Камиль открыл рот, но ответить не успел.
Отец спросил:
— Ты полагаешь, разумно стоять и спорить посреди улицы?
— Почему нет?
Жан-Николя взял сына под руку. Не слишком красиво силком тащить его на собрание, но придется. Промозглый ветер задувал под одежду, у Жана-Николя болело все тело.
— Пошли, — рявкнул он, — пока нас не хватились.
— Ну наконец-то, — сказал кузен де Вьефвиль.
Отец Роз-Флер с кислым видом оглядел Камиля:
— Я предпочел бы вас не видеть, но вы состоите в местной коллегии, и ваш отец полагает, что нехорошо лишать вас избирательного права. В конце концов, это, вероятно, ваша единственная возможность поучаствовать в делах государства. Я слышал, вы пишете. Памфлетист. Я не назвал бы подобный способ убеждения пристойным.
Камиль одарил мсье Годара нежнейшей из своих улыбок.
— Мсье Перрен шлет вам наилучшие пожелания, — сказал он.
После собрания Жану-Николя оставалось только съездить в Лан для получения формального одобрения. Мэр Гиза Адриан де Вьефвиль возвращался домой вместе с ним. Жан-Николя был изумлен легкостью, с которой победил, пора было собираться в Версаль. Посреди Плас-д’Арм он остановился и посмотрел на дом.
— Куда вы смотрите? — спросил его родственник.
— На водосточный желоб, — объяснил Жан-Николя.
Наутро все пошло прахом. Мэтр Демулен не спустился к завтраку. Мадлен предвкушала веселое звяканье кофейных чашек, всеобщие поздравления и даже смех. Но те из детей, что жили в доме, подхватили простуду и предпочли остаться у себя в комнатах, и ей оставалось довольствоваться обществом единственного сына, которого она почти не знала и который никогда не завтракал.
— Думаешь, он дуется? — спросила Мадлен. — Непохоже, особенно сегодня. Вот что значит спать в разных спальнях, словно особы королевской крови. Никогда не знаешь, что на уме у мерзавца.
— Я могу взглянуть, — предложил Камиль.
— Не стоит, выпей лучше еще кофе. Надеюсь, он пришлет мне записку.
Мадлен разглядывала старшего сына. Она положила в рот кусок бриоши, и, к ее удивлению, он застрял в горле, словно комок пыли.
— Что с нами стало? — спросила она, и слезы брызнули из глаз. — Что стало с тобой? — Она положила голову на стол и зарыдала.
Оказалось, что Жан-Николя занемог.

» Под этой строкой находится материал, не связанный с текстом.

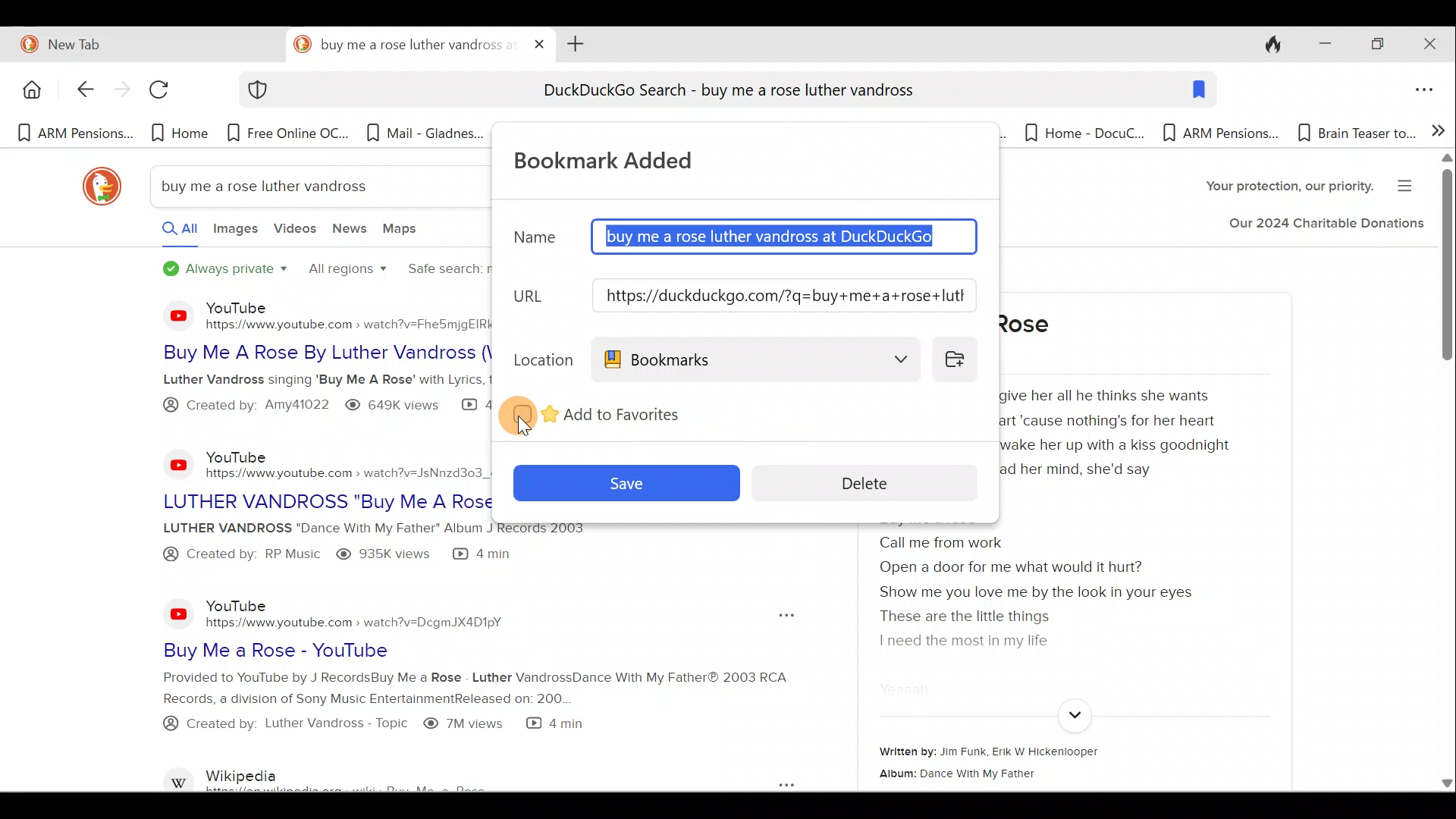  I want to click on Bookmark 9, so click(1077, 133).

У меня все болит, говорил он. Доктор велел ему улечься в постель.
— Это сердце? — спросил Демулен слабым голосом. Это все из-за Камиля, чуть не проговорился он.
Доктор ответил:
— Я много раз показывал вам, где находится сердце, где почки и в каком они состоянии. И хотя сердце ваше бьется ровно, отправляться в Версаль с такими почками неразумно. Через два года вам исполнится шестьдесят, но только в том случае, если вы будете вести спокойную, размеренную жизнь. Кроме того…
— Что-то еще?
— События в Версале куда раньше доведут вас до сердечного припадка, чем ваш сын.
Жан-Николя откинулся на подушки. Его лицо посерело от боли и разочарования. В гостиной собирались де Вьефвили, Годары и выборные чиновники. Камиль вошел вслед за доктором.
— Объясните ему, что он должен ехать в Версаль, — сказал он. — Даже если это его убьет.
— Вы с детства отличались бессердечием, — заметил мсье Сольс.
Камиль обратился к клике де Вьефвилей:
— Отправьте меня.
Жан-Луи де Вьефвиль дез Эссар, адвокат, член парламента, смерил его взглядом через пенсне.
— Камиль, — промолвил он, — я не отправил бы тебя на рынок за пучком салата.
Артуа. Три сословия заседали по отдельности, собрания духовенства и дворянства выразили готовность в трудную годину пожертвовать некоторыми древними привилегиями. Третье сословие собиралось бурно выразить признательность.